→ **EXERCISE**
Transcribe the listing below exactly, from the line containing "You are a computer-use agent. The" through the end of the listing, with both ends included. Leave the pictures out.

→ **DATA LINES**
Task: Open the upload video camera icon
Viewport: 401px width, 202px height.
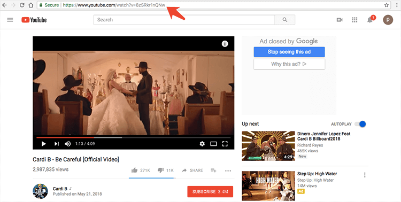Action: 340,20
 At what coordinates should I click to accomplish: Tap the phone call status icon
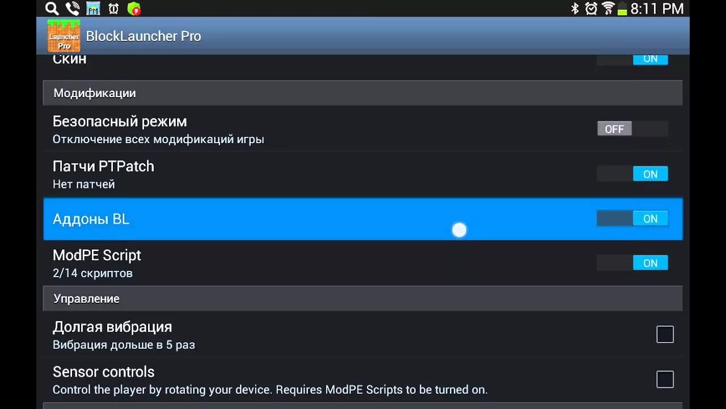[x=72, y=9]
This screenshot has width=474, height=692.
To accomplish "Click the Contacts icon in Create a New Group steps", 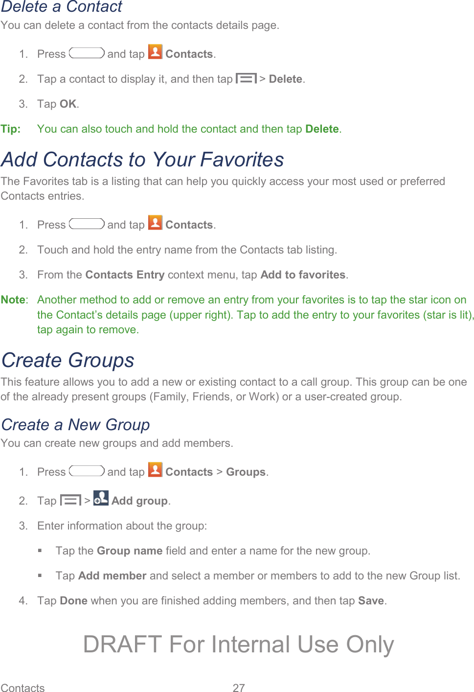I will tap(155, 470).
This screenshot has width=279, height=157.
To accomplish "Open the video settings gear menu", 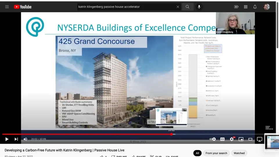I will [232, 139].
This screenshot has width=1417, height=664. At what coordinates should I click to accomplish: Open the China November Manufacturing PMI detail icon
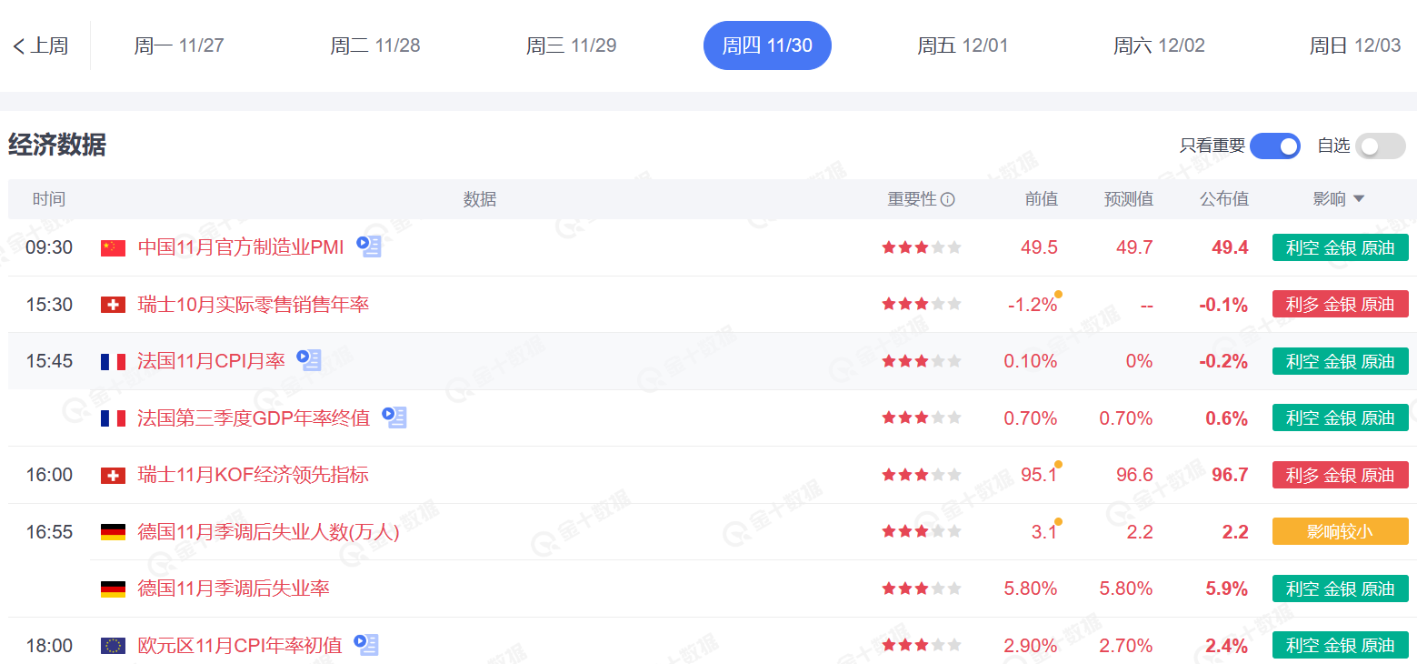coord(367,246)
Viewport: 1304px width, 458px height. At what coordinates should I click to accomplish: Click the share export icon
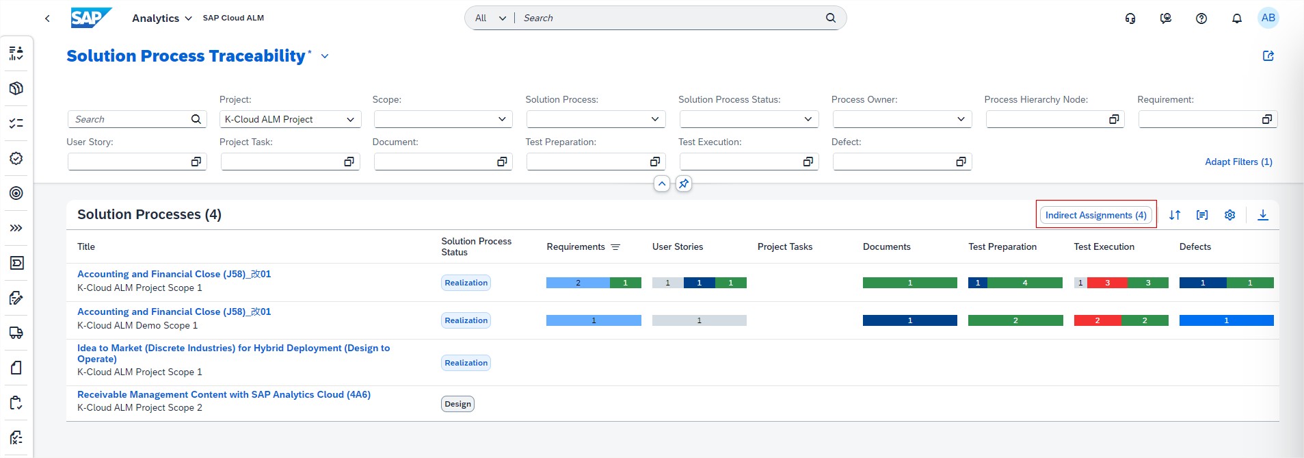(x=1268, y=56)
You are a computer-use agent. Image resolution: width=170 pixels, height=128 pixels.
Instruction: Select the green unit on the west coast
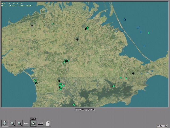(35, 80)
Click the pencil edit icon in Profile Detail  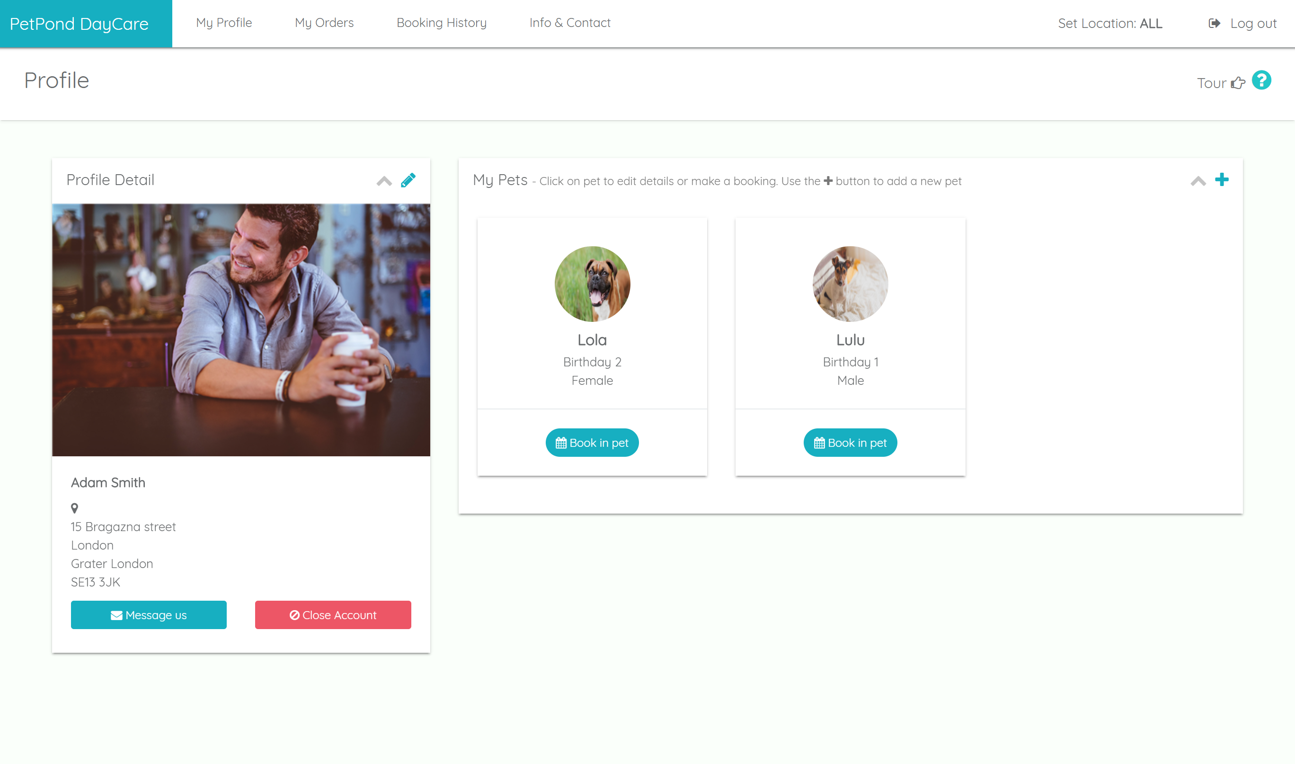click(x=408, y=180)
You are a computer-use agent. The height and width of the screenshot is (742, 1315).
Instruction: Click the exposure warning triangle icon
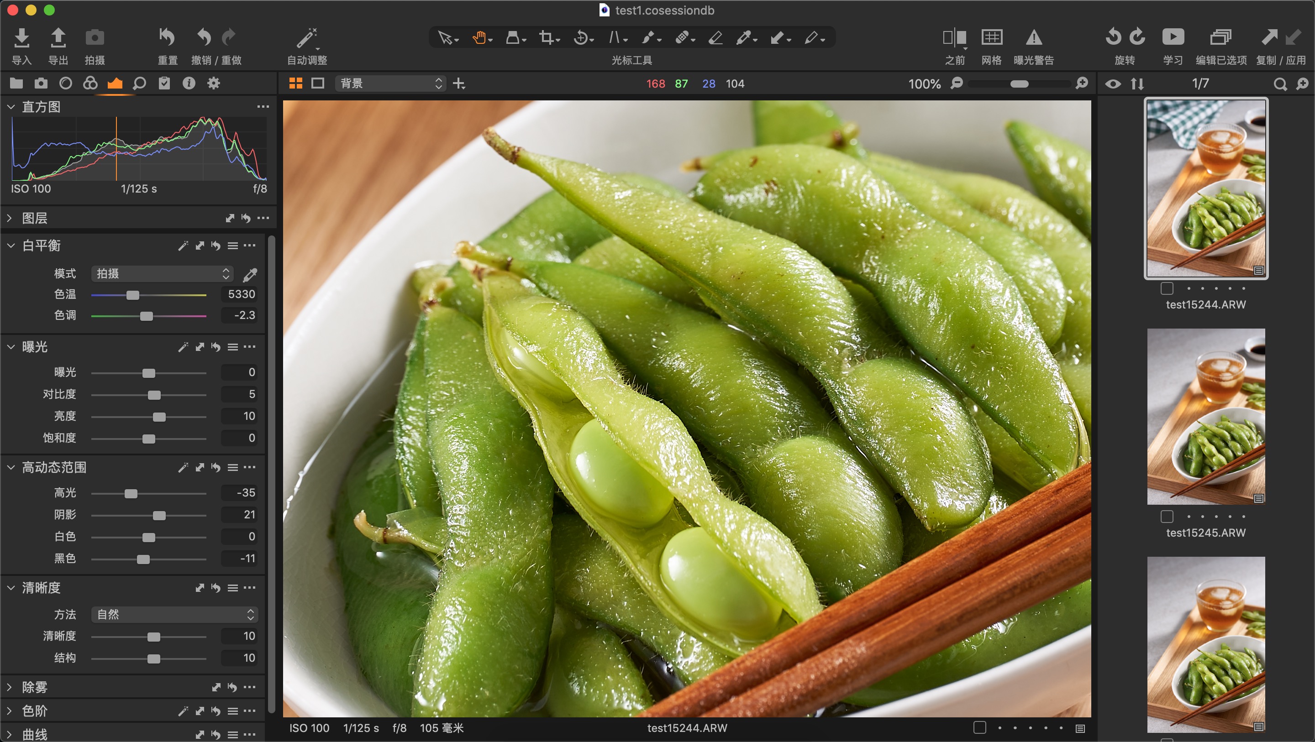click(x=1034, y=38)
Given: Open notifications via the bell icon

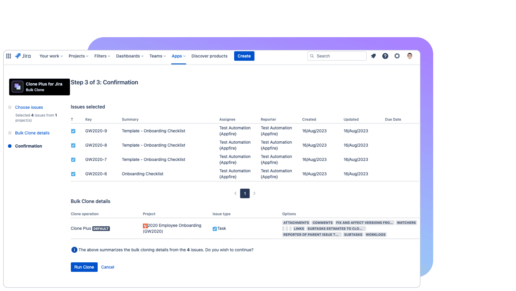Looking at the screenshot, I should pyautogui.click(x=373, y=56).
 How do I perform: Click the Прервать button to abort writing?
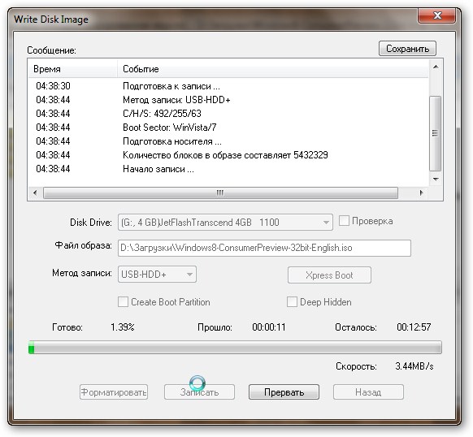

→ **RESULT OF THIS EXERCISE**
You are a computer-use agent. The height and width of the screenshot is (742, 1315).
Instruction: Click the exposure warning triangle icon
click(x=1034, y=38)
Given: Open notifications via the bell icon

Looking at the screenshot, I should pyautogui.click(x=373, y=56).
 How do I perform: Click the Прервать button to abort writing?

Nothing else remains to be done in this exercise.